Пролетев тусклым коридором капитан Волошин ещё успел вылететь из барака в открытую Зоей дверь и даже в порыве ярости выдернуть из кобуры свой именной «Макаров». Остервенело передёрнув затвор пистолета, он выстрелил в воздух. Хлёсткий звук хватанул Зою за плечи, но не остановил – протоптанной и посыпанной рыжеватой золой дорожкой она уходила в бесстрашие своей судьбы.
От Автора.
Пуля от второго выстрела цокнет о что-то металлическое в снегу, но далеко от Зои.
Голос Макара сорвётся в крик:
– И ты здесь, пацан!.. Да сдохни ты со своей праведностью!
Лобастые серые волки, вжавшись в снег, обложат капитана с четырёх сторон и станут его целью. Но и он – тоже.
Дорожкой, которой уходила женщина с лучистыми глазами, подбежит к капитану на расстояние прицельного выстрела Шаман. Искрящийся чёрный цвет его густой шерсти как будто сделает дорожку шире, чтобы они, с Волошином, могли разойтись миром. Хотя бы в этот раз – никто не вправе помешать любви матери, в покаянии, вернуться к тому, кто собой сжёг в ней терпение и смирение продолжать жить несчастной. Это капитану надиктует взгляд …из карих мальчишеских глаз, залитых глубочайшей печалью. В беспросветность их тоски и выстрелит капитан во второй раз, отгоняя печальницу его любви от себя. «Это моя, …моя женщина! …Слышишь, пацан: моя!» – придушит его судорожным хрипом отчаяние, а услышит в ответ, что запомнил от их, с Душой Станислаф, первой встречи: «Моя женщина, как вы говорите, Макар Борисович – об этом я ничего не знаю. …Или не помню. Но приятно проговаривается это: „моя женщина“. Вкусно!».

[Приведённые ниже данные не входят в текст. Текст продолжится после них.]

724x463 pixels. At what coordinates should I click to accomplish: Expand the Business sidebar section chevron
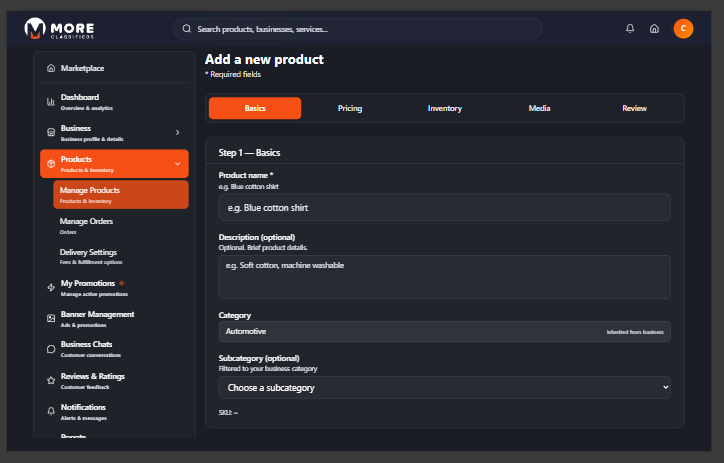[x=177, y=132]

Потому что женщина – это «вкусно», а её «горечь» обливает сердце мужчины безумием гораздо чаще, чем эликсиром разумности, капитан направит во второй раз пистолет на Шамана.

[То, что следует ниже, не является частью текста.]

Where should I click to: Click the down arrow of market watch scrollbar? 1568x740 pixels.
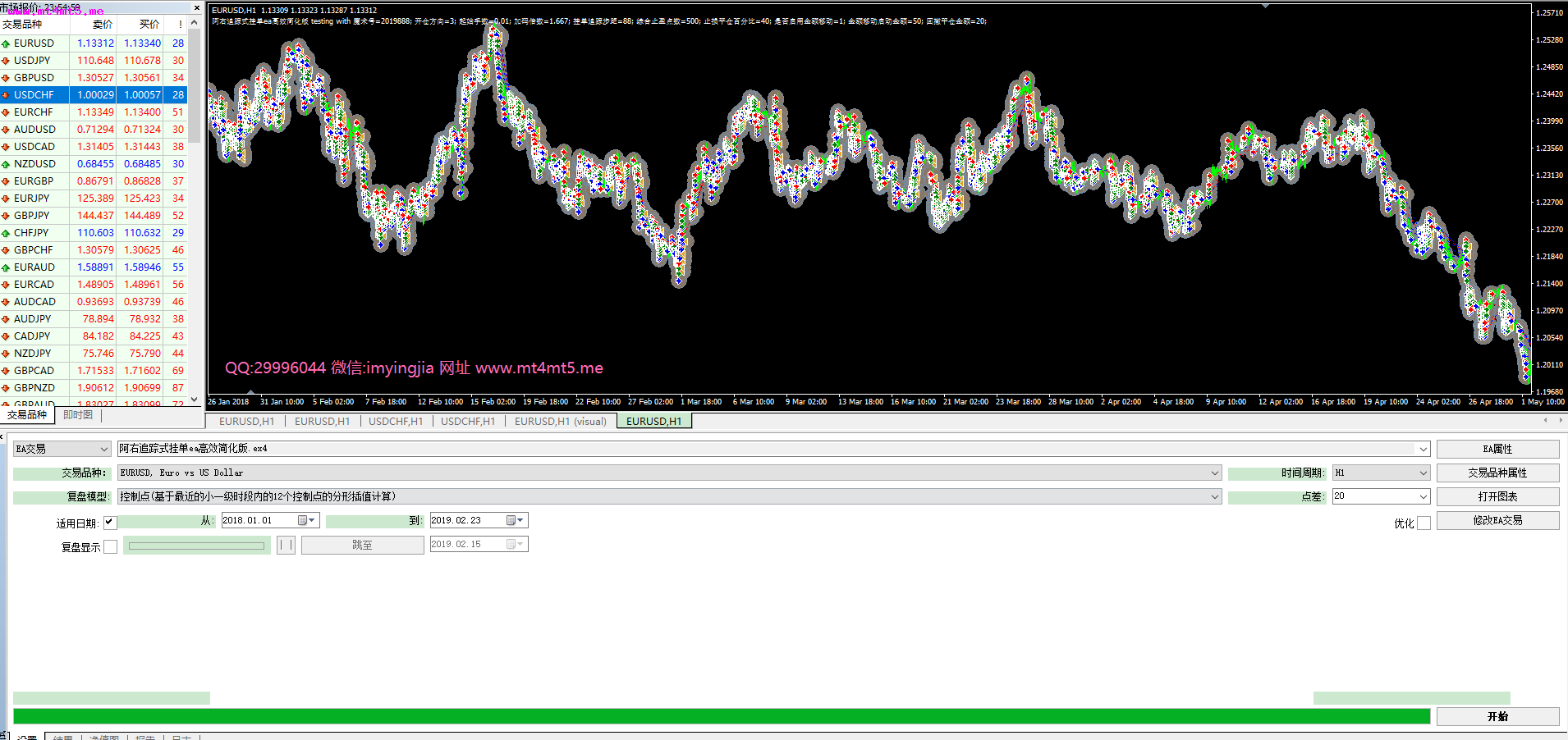tap(195, 400)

– Прочь с дороги, мертвец! – пригрозит он, зверея, и цвет его глаз сожрёт бездна, в которую он шагнул от порога Зои, став для неё нелюбимым и лишним.
Капитан продолжит грозить смертью, а его собственная смерть – торопить палец нажать на курок. Её опередит Лика: рысь чуть обрушит снег с крыши, но прежде чем он упадёт на голову Макара Волошина, клыки вонзятся ему в шею, чуть-чуть, а когти скомкают погоны на плечах. Боль и примчавшийся ужас бросят его вперёд, к кесарю. Туда же и улетит «Макаров», скользнув под лапы волка. Широкая опушенная лапа тут же отгребёт пистолет по прямой и, завертевшись юлой на подмерзшем снегу, тот окажется снова рядом с капитаном.

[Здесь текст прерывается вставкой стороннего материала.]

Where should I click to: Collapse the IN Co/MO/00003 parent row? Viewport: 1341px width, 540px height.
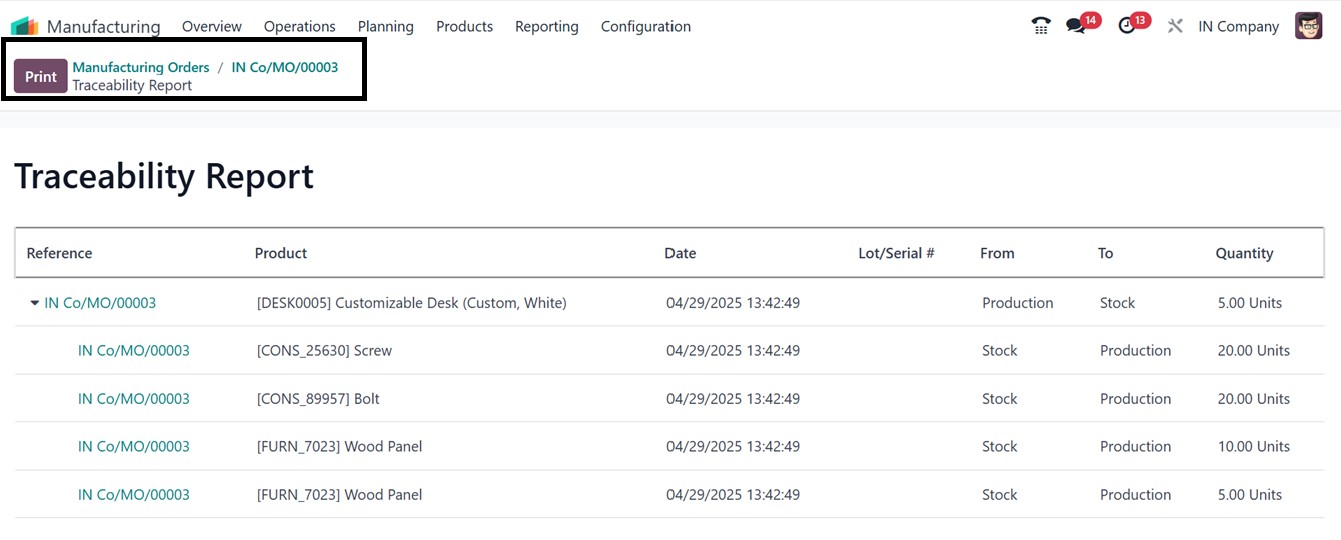tap(35, 303)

– И что теперь? – бесстрастно спросит проявившийся Душа Станислаф. – Зло в вас, Макар Борисович, ненавидит меня, но оно – не против меня лично и я не смогу его передумать. А вы – можете. …Лика, освободи Макара Борисовича – уже привычно крикливо бросит Душа Волошину за спину.
Рысь исчезнет, как всегда, незамеченной – только что была и шипела гадюкой, и – уже нет её, только едва заметные следы на снегу. Четверо душеохранителей замрут истуканами с пламенными языками. Волошин, крутя шеей – цела ли, заодно и разомнёт плечи, подавая руки вперёд-назад. А взгляд на волков – из всё той же бездны.
– Они вас не тронут, – успокоит Душа. – Вы ещё не сделали зла, которое уже невозможно передумать.
Волошин даже соглашательски поморщится. Поднимет шапку, ударит ею о колено, затем поднимет «Макаров». Его взгляд наконец признается в слабости воли, не сумевшей перетерпеть любовь к женщине с лучистыми глазами ради её же блага, но рука решительно взлетит вверх и все, оставшиеся в обойме, патроны влетят в Душу. Только после этого память напомнит ему далёким эхом, что однажды он уже ткнул в него стволом дробовика – и снова конфуз!
– Вот так и становятся мертвецами! – услышит капитан, а разгрызающую боль почувствует…
(Не зови смерть к другим – и к тебе опоздает! Не желай в сердцах боль – и тебя обойдёт!
Промерзшее до фиолетовой синевы бездыханное тело начальника краевого отделения полиции посёлка Кедры Макара Волошина найдёт обходчик пути, спустя два дня. Хотя то, что осталось от капитана – если и тело, то не для сердобольных глаз. Именной «Макаров» вмёрзнет в широкую ладонь, обойма пуста – шатун!.. А кто ещё, кроме медведя, мог сотворить такое?! …И в это поверят даже кедрачи)
Выйдя к дороге, что километрами убегала к Кедрам, Зою тревожило лишь время – поселковый длинномер с бортами, загруженный углём, должен был вот-вот подъехать, – а успокаивали стрелки на часах: внезапное появление Макара, разговор с ним и его пальба из пистолета её не задержали. И в комнате, и здесь, на обочине, она слышала и слушалась своего материнского сердца. Долгие годы вина перед сыном изматывала её всяко и наконец-то в ней отважилась на то, чтобы получить хотя бы прощение повзрослевшего Дмитрия, поэтому и торопилась перед ним повиниться, как можно скорее. Вина перед Макаром её тоже томила, но не угнетала – к нему она не вернётся. Полюбить его сильнее, чем она ненавидела саму себя, молодую и легкомысленную, за единственную близость с Владленом Барчуком в экспедиции, не смогла, и незачем их любовь терзать в душах. В чём-то Макар даже прав…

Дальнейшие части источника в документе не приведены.